Sometimes “purposeful” and “intentional” can turn into “taking oneself too seriously.” Anything that doesn’t go as planned (and isn’t that usually most things?) is a temptation to discouragement or at least to the laser-eye of analysis.
Instead, it might just be a reminder that God is in charge and we are not, and we need to be willing to laugh at ourselves.
In Happiness Project, Gretchen Rubin took on “lighten up” in parenting as one of her steps toward happiness:
My goal for April […]? To become more tender and playful with my two daughters. I wanted a peaceful, cheerful, even joyous atmosphere at home — and I knew that nagging and yelling weren’t the way to achieve that. […] I wanted to stop my quick outbursts of temper — I indulged in that behavior too often, and then, because it made me feel bad, I behaved worse. I wanted to be more lighthearted.

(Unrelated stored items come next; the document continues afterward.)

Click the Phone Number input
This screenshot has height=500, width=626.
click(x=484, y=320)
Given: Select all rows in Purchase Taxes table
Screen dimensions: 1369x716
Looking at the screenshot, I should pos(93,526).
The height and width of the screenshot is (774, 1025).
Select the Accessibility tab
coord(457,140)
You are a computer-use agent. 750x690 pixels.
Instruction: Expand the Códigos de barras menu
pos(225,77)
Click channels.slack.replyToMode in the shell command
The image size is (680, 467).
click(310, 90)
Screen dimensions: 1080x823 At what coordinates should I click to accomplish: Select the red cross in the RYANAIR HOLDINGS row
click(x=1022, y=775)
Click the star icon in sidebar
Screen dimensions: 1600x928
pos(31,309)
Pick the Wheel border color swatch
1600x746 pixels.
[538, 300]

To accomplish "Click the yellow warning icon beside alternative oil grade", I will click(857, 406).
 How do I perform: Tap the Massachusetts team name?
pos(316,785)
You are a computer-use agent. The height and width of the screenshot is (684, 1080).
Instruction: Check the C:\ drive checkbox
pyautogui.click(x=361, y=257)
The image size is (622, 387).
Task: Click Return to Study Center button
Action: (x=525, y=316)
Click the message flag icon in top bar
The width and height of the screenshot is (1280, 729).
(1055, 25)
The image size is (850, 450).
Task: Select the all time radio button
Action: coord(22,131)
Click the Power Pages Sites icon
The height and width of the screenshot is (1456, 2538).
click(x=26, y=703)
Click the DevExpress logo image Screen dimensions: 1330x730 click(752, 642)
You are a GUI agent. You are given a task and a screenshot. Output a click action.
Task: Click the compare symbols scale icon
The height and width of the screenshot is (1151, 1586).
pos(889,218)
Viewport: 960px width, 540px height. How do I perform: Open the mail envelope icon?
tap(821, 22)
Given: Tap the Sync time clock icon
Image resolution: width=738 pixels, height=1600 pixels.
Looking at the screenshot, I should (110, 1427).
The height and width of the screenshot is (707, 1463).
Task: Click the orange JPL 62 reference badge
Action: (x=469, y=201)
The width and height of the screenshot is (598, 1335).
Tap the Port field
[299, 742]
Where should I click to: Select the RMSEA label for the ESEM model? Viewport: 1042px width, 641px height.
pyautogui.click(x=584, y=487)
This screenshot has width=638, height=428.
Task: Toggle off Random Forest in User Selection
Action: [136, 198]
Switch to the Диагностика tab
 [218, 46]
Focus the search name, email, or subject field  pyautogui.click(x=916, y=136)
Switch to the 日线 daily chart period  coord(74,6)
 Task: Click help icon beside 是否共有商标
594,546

To achieve this at home, she played April Fool jokes for her family, she resolved to sing in the morning (“by acting happy, I made myself feel happy.
After singing a verse of ‘I’ve Got a Golden Ticket,’ I found it easier to resist slipping into a hectoring tone”), she took a “free-ride off [her] children’s laughter,” reframed her own complaining thoughts to gratitude for the reasons she was doing dreaded tasks, and made sure she told her husband the fun and funny things of the day and not only the annoying and problematic events.
She commented:
The most effective way to lighten up — but the most difficult, because a whining child sucks every particle of humor out of my head — is to make a joke. [snip long example] We laughted until our stomachs hurt, and she didn’t mention tae kwon do again. This technique worked better than telling her buck up, and it was certainly more fun.
How often do I insist, with a sharp and irritable tone, that my children knock it off, shape up, and get a better attitude? When I do, I am simply teaching them hypocrisy, that it is only ok to have a bad attitude when they are the ones in charge. That is not the lesson I want them to learn.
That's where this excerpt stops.